This article mentions the fact that there is too much specialism so that people are seen by numerous 'specialists'. For example: "As an 11-year-old being told the tests aren't showing anything and your parents are hearing that, there's no thoughts the doctors are wrong because they've done all these tests, they are the doctors, they know. So the diagnosis must be that I've made it up." and the oh-so-familiar finding: "They didn't find much wrong so put everything down to being psychosomatic or depression and anxiety." Previously Debbie had to rely on several specialists to manage her various conditions. "But they're different teams that stick within their specialty," she said. "They don't look at me as a whole person and my symptoms as a whole, which is what this new clinic will do."... The new SWAN (syndromes without a name) clinic at Cardiff's University Hospital of Wales can be accessed by adults and children across Wales through a referral by a hospital doctor - with an estimated 150,000 people in Wales affected. "Rare diseases are a significant health problem that are unfortunately associated with poor outcomes," said Dr Graham Shortland, clinical lead for the new clinic. https://www.bbc.co.uk/news/uk-wales-63234406
No suprise that mitochondrial disease is involved. I think this will be a big theme going forward. Totally overlooked.

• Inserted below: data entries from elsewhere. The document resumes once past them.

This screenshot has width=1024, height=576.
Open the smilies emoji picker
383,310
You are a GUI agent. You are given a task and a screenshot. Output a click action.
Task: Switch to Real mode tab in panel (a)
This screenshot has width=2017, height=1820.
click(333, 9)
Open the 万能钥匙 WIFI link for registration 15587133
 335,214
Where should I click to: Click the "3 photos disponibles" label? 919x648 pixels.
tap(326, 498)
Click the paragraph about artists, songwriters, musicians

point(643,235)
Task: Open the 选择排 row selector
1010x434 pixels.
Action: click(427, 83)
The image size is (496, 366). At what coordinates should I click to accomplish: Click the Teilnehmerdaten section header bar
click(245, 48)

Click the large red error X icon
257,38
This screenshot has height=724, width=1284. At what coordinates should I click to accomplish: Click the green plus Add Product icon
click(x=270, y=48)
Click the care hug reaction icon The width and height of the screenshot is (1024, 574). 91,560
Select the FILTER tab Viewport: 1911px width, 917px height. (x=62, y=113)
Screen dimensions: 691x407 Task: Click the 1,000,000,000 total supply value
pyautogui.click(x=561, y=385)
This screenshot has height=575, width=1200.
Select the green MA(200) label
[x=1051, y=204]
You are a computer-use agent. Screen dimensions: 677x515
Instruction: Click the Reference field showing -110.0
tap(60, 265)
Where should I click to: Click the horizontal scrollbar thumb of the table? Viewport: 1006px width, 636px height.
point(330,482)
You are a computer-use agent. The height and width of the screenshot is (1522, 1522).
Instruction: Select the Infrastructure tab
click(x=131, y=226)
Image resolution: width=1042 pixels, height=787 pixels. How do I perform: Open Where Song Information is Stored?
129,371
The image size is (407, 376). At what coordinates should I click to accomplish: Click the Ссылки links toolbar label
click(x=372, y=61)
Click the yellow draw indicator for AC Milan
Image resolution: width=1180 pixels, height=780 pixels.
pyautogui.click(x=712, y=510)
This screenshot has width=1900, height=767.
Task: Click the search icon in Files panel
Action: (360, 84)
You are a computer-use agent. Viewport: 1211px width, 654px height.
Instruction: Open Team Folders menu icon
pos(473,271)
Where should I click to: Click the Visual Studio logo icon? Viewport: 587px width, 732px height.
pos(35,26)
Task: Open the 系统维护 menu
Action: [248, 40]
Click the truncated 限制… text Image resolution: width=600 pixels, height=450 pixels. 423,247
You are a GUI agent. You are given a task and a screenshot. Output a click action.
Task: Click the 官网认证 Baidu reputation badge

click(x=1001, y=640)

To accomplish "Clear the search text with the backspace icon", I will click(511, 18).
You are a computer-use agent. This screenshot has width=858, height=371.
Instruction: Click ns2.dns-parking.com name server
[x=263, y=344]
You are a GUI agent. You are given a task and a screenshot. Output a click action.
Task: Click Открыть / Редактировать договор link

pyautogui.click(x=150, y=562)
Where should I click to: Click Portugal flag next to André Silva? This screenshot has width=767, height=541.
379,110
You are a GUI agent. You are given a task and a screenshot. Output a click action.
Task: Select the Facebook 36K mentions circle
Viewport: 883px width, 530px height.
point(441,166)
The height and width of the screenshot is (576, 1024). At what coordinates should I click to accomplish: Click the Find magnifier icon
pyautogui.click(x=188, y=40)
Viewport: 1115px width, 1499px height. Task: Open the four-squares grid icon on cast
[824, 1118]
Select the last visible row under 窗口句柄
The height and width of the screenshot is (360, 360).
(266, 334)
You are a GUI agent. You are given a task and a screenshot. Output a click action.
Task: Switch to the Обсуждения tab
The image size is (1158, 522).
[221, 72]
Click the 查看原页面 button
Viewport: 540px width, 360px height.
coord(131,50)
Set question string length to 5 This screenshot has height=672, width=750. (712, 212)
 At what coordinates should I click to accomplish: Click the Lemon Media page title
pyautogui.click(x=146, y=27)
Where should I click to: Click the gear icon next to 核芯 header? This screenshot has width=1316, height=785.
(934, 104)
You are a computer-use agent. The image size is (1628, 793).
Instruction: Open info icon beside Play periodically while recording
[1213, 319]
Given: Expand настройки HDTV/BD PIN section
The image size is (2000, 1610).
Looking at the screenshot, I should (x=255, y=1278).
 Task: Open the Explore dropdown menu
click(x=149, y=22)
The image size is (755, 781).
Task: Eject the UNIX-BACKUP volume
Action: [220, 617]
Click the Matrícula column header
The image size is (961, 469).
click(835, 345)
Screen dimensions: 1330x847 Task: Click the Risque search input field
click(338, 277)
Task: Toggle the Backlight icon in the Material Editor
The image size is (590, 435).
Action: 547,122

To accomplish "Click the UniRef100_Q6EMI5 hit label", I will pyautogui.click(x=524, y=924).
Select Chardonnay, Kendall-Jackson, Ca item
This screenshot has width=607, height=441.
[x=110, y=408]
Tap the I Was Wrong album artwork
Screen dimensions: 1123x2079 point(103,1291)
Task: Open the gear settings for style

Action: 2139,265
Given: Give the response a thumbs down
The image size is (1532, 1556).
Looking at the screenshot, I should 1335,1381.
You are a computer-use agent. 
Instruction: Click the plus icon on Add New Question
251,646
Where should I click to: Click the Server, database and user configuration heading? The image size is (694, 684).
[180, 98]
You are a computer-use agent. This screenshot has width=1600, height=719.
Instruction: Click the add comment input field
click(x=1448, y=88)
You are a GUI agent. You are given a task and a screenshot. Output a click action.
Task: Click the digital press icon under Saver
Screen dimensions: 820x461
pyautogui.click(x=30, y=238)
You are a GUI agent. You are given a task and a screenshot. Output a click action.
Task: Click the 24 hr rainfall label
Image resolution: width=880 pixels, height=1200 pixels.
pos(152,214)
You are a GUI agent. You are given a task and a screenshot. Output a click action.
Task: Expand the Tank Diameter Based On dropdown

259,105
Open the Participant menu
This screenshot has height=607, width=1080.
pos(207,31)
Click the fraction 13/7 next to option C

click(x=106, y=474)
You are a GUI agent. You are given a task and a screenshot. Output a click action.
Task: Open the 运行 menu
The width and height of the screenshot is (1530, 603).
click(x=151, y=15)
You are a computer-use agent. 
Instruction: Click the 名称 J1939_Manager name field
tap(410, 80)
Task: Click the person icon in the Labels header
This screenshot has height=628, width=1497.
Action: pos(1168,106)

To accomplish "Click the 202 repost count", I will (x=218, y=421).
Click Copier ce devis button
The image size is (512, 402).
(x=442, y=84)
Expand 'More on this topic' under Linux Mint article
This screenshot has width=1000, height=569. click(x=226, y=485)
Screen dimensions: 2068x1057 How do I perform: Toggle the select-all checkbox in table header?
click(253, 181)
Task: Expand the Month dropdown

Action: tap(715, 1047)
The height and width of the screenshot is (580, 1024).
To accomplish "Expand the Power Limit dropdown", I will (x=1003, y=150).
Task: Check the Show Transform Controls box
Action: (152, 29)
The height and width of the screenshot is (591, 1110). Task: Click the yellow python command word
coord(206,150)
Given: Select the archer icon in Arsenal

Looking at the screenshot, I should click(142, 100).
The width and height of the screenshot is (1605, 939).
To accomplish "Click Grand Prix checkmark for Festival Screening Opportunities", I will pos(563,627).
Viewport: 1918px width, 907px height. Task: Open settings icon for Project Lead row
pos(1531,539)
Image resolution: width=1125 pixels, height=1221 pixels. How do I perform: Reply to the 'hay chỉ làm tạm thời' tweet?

Also not surprising that the number of doctors who seem to think that something so small couldn't possibly have any effect appears to be so large. It's almost as if they didn't have any appreciation for y'know, cellular biology, of the type used by all multicellular life, on the planet.
Ironic. This is the whole idea of the BPS ideology, it's basically the entire claim: it's "holistic", whatever that means. The BPS ideology is very much a dominant force in modern medicine, it has effectively creeped everywhere, it is, for all intents and purposes, the medical paradigm of the entire healthcare system in the UK. And yet it is a complete sham, a simple fact anyone can easily recognize. So much that it is, in fact, voiced out loud. As if obsessing over a few biased questionnaires and reducing people's lives to a few BS meaningless numbers or fully generic nonsense could ever amount to a more comprehensive approach to health. Literally the worst con in the history of medicine, a history filled to the brim with cons, quackery and charlatans. Some traditions die hard.
The situation with the healthcare system dismissal of complex diseases has gotten to the point they know they can't fix it, its so bad now they have had to open up a parallel healthcare system to cover the giant chasms of the first.